Quantum Identity VIII: Brave Multiplicity — This Bright Mystery
This artwork gets its title from the poem, Beyond Two Selves, part of the Intersex Triptych. One stanza of the poem depicts a struggle of identity:
I woke slowly
And am awakening still
To brave multiplicity
To deep secrets hidden even from myself
To the lies of the world I swallowed
And choked on
When I ate the decay
Of identity bounded by opposites
The painting conveys this darkness and decay in this by covering a luminous silver with black saguaro seeds, left over as a byproduct of the Tohono O’odham saguaro harvest. The darkness in the corner seems like an inverted sunspray often seen in paintings and photographs depicting light. Instead of rays of light, we have a scattering of blackness. Instead of wings, we see molted feathers. Things seem to be falling.

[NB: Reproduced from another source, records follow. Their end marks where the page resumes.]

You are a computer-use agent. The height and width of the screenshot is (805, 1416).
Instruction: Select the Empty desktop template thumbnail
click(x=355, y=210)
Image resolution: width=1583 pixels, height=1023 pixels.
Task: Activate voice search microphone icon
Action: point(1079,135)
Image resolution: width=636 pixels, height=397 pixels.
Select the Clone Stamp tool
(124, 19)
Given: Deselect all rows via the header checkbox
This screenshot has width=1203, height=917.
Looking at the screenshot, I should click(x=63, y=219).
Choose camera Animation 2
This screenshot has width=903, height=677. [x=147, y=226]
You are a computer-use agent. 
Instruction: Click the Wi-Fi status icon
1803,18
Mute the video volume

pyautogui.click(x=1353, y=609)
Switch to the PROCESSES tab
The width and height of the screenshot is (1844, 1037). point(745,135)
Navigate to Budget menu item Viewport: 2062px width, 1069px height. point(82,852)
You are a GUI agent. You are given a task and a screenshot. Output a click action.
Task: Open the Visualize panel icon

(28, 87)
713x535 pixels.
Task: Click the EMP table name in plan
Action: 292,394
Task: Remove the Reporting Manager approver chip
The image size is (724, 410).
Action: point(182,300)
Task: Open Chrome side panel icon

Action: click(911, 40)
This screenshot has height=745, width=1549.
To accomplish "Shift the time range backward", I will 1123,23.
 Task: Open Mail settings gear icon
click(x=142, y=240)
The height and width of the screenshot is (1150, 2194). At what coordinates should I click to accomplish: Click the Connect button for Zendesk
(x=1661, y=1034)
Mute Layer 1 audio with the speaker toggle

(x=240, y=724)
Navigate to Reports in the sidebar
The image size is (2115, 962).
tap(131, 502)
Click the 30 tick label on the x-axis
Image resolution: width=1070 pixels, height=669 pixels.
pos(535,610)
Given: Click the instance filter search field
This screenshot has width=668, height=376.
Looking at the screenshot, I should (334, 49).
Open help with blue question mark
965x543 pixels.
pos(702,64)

And yet there is beauty. The blackness is not just dark, but these are seeds, remnants of something sacred and each one full of life and nourishing. Scattered among the dark seeds are colorful crystals, representing the sublimation of tragedy or struggle into treasure. This beauty is only available in the dark parts of the piece, only reachable beyond the shed feathers. Emotional alchemy, a subject explored in much of my work, is represented here again, and is also evident in the poem:
The dark tree of my former shame
Has become an arrow of light
And I seize it
I name
And proclaim
And aim it at the world’s ignorance
Piercing through a trillion books
That erase me and my kin
Lancing the false choices
We were forced to make
Cleaning the old lines drawn
Across our bodies
And the words used to shame our flesh
And condemn our desires
This bright mystery
Cuts through assumption
With an invitation to the same curiosity
That makes me free
The painting is art once dark and light, hopeful and sad, reflective and absorbing, trash and treasure, alive in mystery. Underneath the new painting one sees remnants of the old generic painting of flowers, discarded as a dated piece of decor and found by me at a local thrift store. The past is still there. It is not erased, but transformed into luminosity. The tacky seventies-style palette-knife painting, probably a mass-produced piece, with a badly damaged frame embellished with fraying burlap was just sad. It looked like it had hung in a heavy smoker’s home for decades. I was amazed that something that had probably been so happy once, with its lively yellow flowers and seventies goldenrod tones, had become depressing and even toxic looking. Age had not been kind to it, and it obviously had been neglected. As soon as I covered it in the silver auto paint, though, it glimmered as if alive. I couldn’t believe how beautiful it became, and the texture of the sad flowers turned into starbursts. It was a joyful moment as an artist, and I was so happy to see the transformation so closely echo the poem.
This has become one of my favorite pieces, and it now lives in my all-white guest bedroom over an antique Arts and Crafts dresser we rescued from Harvard’s Quincy dorms during their refurbishment, and surrounded by other cast-off and repurposed items. Because of its association with an autobiographical poem, I see this painting as a type of self portrait. Or at least as something deeply personal. My spirits lift every time I see it there, glinting in the light.
This artwork also accompanies and represents an original poem, Beyond Two Selves.